„Bezahlbarer Wohnraum“ 2 - Wettbewerb


Ideen- und Realisierungswettbewerb für modular / industriell zu erstellenden Wohnraum

 

Ausgangslage: Der Mangel an sog. "bezahlbarem Wohnraum" in Ballungsräumen / Städten und die sog. "Flüchtlingskrise" werden über kurz oder lang zu weitergehenden Spannungen aufgrund von zunehmenden Versorgungsengpässen – Jobs, Sozialkassen der Kommunen etc. führen.

Der „Kampf der Kulturen“ – die Angst vor dem Fremden erschwert Vieles, was zur Integration der Neu-Ankömmlinge erforderlich ist.

Eine ganz wesentliche Herausforderung an Stadt- und Regionalplanung per se.

 

Die FAZ titelte am 6. November 2015 noch: „Die Stunde der Architekten - Für Flüchtlinge müssen Hunderttausende von Häusern gebaut werden. Der Wohnungsbau entscheidet mit über die Zukunft des Landes. Wo bleiben die großen Entwürfe?“

In der ZEIT erschien ein Tag zuvor ein Titel: „"Ja zur Platte!"

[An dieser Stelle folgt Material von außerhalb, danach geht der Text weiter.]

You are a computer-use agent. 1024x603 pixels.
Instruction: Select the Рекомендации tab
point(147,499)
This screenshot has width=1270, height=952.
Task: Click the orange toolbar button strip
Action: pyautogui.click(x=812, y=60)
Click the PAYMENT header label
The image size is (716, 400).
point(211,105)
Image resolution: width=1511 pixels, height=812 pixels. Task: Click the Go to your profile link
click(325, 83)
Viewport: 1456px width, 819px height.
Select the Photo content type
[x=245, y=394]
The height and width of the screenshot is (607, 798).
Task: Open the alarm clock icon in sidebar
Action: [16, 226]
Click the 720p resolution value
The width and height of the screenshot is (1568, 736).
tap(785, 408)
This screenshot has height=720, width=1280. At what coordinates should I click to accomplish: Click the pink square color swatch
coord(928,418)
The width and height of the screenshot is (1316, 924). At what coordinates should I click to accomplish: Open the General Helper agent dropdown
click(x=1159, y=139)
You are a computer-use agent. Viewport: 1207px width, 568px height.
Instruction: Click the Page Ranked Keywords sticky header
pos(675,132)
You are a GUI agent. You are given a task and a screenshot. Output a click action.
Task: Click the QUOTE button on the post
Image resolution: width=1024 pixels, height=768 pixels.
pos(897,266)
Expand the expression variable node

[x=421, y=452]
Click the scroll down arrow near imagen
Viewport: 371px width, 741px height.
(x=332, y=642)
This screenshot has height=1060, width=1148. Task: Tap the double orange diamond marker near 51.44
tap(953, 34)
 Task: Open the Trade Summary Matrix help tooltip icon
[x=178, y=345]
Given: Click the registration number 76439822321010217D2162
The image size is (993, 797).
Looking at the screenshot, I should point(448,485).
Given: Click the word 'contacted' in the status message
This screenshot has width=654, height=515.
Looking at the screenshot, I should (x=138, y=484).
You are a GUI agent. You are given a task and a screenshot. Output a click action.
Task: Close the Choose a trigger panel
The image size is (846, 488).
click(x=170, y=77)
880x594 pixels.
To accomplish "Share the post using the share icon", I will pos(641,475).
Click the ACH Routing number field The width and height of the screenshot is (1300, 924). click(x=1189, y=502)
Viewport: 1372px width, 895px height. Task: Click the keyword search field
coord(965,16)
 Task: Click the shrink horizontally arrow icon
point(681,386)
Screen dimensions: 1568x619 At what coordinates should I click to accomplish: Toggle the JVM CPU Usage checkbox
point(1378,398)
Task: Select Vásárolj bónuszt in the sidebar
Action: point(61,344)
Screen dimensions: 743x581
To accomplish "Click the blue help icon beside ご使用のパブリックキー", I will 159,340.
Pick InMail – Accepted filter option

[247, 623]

In der Flüchtlingskrise werden billige Wohnungen noch knapper. Was tun? Wohnstandards senken! Das fordert der Berliner Architekt und Publizist Philipp Meuser im Gespräch. Sollen wir sogar zum Plattenbau zurückkehren?“ 

In einer ersten Reaktion auf den Wohngeld- und Mietenbericht 2014 der Bundesregierung sagt der Hauptgeschäftsführer des Zentralverbandes des deutschen Baugewerbes (ZDB), Felix Pakleppa am 1. November 2015: „Gegen steigende Mieten hilft nur Bauen ... aber nicht für 2.500 Euro/m²“.

Der ZDB schätzt mit Hilfe einer Studie des Pestel-Instituts (Hannover) für die nächsten fünf Jahre : „Deutschland braucht 400.000 neue Wohnungen pro Jahr.“

Auch Bundesbauministerin Dr. Barbara Hendricks lud bereits zu einem Spitzengespräch der Bau- und Wohnungswirtschaft, wo die Erfordernis von „Integration statt Ghettobildung“ betont wurde.
Und – der Düsseldorfer SPD-MdB Andreas Rimkus berichtet auf seiner Homepage am 5. November 2015:
„Neues Förderprogramm für Azubi- und Studentenwohnungen startet.“

Es bewegt sich also durchaus etwas im Lande. 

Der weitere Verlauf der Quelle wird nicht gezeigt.